ENTRIES SUPPLIED =>

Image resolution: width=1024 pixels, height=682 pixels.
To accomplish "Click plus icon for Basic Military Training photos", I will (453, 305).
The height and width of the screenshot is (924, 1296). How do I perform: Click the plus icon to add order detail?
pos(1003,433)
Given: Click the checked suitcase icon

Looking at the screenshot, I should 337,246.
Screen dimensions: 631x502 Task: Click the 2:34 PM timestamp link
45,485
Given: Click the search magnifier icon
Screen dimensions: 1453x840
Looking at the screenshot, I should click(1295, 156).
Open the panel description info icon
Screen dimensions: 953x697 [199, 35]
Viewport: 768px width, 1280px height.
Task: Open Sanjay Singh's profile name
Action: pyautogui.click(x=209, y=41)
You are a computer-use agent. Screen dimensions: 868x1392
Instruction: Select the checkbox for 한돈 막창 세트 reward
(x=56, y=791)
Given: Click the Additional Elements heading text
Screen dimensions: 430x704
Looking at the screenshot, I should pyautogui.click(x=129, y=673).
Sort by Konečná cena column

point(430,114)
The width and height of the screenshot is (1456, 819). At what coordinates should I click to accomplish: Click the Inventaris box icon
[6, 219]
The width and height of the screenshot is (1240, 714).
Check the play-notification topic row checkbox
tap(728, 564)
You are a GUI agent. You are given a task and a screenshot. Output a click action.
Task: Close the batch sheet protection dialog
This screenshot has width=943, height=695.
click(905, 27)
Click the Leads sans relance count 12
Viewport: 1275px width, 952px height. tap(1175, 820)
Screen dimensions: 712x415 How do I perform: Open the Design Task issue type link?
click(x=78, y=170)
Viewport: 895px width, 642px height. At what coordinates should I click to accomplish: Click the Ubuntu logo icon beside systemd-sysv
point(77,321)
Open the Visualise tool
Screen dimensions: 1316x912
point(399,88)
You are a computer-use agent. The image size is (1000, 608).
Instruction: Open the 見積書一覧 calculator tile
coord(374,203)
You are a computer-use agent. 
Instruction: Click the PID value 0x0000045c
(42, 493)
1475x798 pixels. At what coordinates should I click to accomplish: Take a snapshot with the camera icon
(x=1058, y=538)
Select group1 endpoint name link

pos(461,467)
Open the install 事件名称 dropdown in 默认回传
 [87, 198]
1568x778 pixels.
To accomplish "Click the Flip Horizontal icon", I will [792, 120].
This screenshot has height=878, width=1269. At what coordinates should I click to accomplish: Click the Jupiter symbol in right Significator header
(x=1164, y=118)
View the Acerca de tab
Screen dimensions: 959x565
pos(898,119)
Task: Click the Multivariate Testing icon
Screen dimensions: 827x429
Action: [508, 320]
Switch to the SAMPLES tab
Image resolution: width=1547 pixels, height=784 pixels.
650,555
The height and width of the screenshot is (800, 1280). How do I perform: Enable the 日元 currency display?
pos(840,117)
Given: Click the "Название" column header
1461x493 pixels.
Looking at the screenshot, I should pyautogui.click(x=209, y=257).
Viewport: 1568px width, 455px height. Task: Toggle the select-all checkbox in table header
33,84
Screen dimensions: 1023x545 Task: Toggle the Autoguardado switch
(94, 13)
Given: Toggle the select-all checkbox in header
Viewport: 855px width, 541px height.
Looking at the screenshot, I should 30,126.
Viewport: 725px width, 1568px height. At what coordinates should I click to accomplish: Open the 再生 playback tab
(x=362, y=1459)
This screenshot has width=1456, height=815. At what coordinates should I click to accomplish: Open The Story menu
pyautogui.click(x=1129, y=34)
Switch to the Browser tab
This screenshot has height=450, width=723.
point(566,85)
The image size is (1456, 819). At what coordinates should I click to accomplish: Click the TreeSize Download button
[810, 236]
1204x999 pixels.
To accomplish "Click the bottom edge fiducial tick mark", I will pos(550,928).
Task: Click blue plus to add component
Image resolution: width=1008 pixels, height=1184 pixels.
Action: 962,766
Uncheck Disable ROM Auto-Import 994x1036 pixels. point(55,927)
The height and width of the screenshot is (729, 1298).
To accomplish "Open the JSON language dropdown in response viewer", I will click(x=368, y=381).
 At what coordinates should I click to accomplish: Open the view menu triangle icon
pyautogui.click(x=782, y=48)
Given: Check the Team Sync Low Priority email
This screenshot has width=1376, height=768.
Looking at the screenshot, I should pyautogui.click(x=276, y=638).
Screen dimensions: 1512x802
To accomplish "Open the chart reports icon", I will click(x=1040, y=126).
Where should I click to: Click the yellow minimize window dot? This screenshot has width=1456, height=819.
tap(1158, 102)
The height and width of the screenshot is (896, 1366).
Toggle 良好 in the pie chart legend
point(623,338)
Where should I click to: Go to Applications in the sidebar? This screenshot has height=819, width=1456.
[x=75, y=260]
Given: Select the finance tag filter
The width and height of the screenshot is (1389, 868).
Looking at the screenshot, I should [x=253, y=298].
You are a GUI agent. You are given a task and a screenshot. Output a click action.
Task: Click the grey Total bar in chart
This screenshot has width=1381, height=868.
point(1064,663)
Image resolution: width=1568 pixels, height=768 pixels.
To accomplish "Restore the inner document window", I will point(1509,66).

WHAT THIS TASK INVOLVES =>
Copy out, word for word, the rows starting with the line that contains "This screenshot has height=878, width=1269." and going on through the line that contains "pos(840,117)", including both of those lines.

WRITTEN ANSWER =>
This screenshot has height=878, width=1269. At what coordinates should I click to accomplish: Click the Jupiter symbol in right Significator header
(x=1164, y=118)
View the Acerca de tab
Screen dimensions: 959x565
pos(898,119)
Task: Click the Multivariate Testing icon
Screen dimensions: 827x429
Action: [508, 320]
Switch to the SAMPLES tab
Image resolution: width=1547 pixels, height=784 pixels.
650,555
The height and width of the screenshot is (800, 1280). How do I perform: Enable the 日元 currency display?
pos(840,117)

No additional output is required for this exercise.